Pseudomonas aeruginosa is a common nosocomial pathogen and a major cause of morbidity and mortality in hospitalized patients. Multiple reports highlight that P. aeruginosa gastrointestinal colonization may precede systemic infections by this pathogen. Gaining a deeper insight into the dynamics of P. aeruginosa gastrointestinal carriage is an essential step in managing gastrointestinal colonization and could contribute to preventing bacterial transmission and progression to systemic infection. Here, we present a clinically relevant mouse model relying on parenteral vancomycin pretreatment and a single orogastric gavage of a controlled dose of P. aeruginosa. Robust carriage was observed with multiple clinical isolates, and carriage persisted for up to 60 days. Histological and microbiological examination of mice indicated that this model indeed represented carriage and not infection. We then used a barcoded P. aeruginosa library along with the sequence tag-based analysis of microbial populations (STAMPR) analytic pipeline to quantify bacterial population dynamics and bottlenecks during the establishment of the gastrointestinal carriage. Analysis indicated that most of the P. aeruginosa population was rapidly eliminated in the stomach, but the few bacteria that moved to the small intestine and the cecum expanded rapidly. Hence, the stomach constitutes a significant barrier against gastrointestinal carriage of P. aeruginosa, which may have clinical implications for hospitalized patients.

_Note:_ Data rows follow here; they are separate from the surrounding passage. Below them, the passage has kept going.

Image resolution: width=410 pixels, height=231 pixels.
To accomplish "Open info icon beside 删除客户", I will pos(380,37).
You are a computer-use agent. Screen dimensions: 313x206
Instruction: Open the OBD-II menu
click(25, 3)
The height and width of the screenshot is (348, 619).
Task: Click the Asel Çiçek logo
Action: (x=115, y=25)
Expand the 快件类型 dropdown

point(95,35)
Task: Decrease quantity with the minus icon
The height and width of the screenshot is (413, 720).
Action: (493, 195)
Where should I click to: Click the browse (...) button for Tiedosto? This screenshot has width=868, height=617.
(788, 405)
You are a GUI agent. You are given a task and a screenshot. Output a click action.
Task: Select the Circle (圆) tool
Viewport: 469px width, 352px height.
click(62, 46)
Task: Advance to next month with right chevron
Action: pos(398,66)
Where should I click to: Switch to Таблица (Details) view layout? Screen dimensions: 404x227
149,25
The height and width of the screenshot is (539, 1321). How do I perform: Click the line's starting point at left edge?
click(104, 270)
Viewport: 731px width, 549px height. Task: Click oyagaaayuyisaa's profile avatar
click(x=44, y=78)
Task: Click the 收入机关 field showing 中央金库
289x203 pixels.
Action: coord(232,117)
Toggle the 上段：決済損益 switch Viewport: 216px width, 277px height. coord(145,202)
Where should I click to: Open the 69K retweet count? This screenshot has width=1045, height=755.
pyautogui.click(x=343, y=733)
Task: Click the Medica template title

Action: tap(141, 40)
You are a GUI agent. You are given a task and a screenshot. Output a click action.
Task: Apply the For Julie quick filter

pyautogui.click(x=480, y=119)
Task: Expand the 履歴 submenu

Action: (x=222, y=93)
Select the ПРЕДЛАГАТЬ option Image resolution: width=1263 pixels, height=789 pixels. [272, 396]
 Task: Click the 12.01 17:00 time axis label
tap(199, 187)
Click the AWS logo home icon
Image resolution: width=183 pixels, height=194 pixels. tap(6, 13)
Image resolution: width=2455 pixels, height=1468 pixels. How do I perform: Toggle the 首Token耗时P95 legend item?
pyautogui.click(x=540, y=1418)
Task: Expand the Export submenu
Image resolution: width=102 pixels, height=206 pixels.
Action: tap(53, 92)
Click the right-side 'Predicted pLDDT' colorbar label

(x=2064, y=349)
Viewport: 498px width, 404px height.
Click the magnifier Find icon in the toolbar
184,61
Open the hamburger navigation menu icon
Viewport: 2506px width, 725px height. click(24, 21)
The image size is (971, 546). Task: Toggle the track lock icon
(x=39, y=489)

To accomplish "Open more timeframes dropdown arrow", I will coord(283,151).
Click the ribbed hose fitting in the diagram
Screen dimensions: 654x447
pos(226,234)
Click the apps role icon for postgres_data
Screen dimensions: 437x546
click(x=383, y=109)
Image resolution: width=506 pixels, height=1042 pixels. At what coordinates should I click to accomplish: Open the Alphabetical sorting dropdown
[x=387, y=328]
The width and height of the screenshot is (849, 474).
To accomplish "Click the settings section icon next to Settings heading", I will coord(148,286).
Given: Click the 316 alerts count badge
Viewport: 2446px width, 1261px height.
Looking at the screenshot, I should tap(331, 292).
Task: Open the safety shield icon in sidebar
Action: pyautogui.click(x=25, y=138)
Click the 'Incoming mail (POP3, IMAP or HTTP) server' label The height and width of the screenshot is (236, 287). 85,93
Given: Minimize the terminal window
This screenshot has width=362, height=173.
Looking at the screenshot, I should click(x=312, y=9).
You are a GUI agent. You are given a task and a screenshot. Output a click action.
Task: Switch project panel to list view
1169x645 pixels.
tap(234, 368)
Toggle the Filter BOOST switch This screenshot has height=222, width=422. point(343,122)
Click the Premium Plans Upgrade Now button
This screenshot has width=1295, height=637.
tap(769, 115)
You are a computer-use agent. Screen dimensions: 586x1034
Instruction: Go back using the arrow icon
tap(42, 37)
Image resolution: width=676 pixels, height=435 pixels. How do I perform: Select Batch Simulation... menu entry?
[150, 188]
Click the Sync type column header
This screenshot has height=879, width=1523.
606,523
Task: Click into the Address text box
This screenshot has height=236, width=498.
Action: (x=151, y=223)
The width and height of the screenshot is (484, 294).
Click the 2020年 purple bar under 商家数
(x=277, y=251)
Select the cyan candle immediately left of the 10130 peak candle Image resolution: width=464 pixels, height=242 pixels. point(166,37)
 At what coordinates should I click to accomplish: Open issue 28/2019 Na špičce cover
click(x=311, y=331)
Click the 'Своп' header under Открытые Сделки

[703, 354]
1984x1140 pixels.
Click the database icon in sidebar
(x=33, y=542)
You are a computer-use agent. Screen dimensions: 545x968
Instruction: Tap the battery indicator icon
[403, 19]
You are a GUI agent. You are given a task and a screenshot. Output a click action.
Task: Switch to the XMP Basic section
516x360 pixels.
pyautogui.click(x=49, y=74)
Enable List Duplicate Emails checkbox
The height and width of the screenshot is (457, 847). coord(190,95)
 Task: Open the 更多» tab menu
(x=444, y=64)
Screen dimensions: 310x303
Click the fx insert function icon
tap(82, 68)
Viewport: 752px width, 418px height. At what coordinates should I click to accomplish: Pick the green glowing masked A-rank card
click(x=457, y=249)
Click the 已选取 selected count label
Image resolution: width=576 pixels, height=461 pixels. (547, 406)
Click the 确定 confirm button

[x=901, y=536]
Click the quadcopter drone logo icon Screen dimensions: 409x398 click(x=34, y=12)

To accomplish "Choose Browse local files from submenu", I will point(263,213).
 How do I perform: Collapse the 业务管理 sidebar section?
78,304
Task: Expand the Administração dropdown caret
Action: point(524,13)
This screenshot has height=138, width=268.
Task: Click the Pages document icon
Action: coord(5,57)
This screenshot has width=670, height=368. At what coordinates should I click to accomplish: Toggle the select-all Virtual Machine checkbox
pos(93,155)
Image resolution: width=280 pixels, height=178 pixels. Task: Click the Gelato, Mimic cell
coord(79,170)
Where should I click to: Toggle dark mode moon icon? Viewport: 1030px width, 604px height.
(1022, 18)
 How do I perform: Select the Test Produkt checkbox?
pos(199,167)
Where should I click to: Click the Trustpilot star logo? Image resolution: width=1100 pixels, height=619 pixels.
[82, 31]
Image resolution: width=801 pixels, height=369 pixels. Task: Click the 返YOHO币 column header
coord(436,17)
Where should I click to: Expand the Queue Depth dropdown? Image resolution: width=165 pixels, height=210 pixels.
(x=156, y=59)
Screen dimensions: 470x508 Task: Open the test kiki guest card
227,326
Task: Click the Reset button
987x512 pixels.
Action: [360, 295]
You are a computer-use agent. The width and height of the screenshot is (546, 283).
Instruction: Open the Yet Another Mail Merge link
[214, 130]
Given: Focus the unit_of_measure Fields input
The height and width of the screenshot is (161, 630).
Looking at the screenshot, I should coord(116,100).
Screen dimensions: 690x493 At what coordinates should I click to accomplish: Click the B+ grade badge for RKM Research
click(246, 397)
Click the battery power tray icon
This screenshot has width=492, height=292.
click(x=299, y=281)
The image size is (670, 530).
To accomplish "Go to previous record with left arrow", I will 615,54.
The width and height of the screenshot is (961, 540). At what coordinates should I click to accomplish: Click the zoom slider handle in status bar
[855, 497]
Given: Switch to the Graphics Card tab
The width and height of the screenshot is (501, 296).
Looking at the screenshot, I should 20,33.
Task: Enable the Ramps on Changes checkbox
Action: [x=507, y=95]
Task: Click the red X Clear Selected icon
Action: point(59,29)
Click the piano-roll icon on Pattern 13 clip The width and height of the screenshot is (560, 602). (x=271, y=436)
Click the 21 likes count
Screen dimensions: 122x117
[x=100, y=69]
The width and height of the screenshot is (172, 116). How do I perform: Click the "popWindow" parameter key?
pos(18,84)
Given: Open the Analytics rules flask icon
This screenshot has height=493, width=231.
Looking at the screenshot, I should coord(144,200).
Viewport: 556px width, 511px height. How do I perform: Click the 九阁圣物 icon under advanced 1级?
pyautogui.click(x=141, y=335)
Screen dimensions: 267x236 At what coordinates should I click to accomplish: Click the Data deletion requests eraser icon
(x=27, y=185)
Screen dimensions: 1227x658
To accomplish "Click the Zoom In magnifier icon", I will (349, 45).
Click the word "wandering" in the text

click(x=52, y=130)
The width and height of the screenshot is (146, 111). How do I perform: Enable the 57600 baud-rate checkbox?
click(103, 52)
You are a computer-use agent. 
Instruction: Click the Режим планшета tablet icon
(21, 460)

Importance: While Pseudomonas aeruginosa is rarely part of the normal human microbiome, carriage of the bacterium is quite frequent in hospitalized patients and residents of long-term care facilities. P. aeruginosa carriage is a precursor to infection. Options for treating infections caused by difficult-to-treat P. aeruginosa strains are dwindling, underscoring the urgency to better understand and impede pre-infection stages, such as colonization. Here, we use vancomycin-treated mice to model antibiotic-treated patients who become colonized with P. aeruginosa in their gastrointestinal tracts. We identify the stomach as a major barrier to the establishment of gastrointestinal carriage. These findings suggest that efforts to prevent gastrointestinal colonization should focus not only on judicious use of antibiotics but also on investigation into how the stomach eliminates orally ingested P. aeruginosa.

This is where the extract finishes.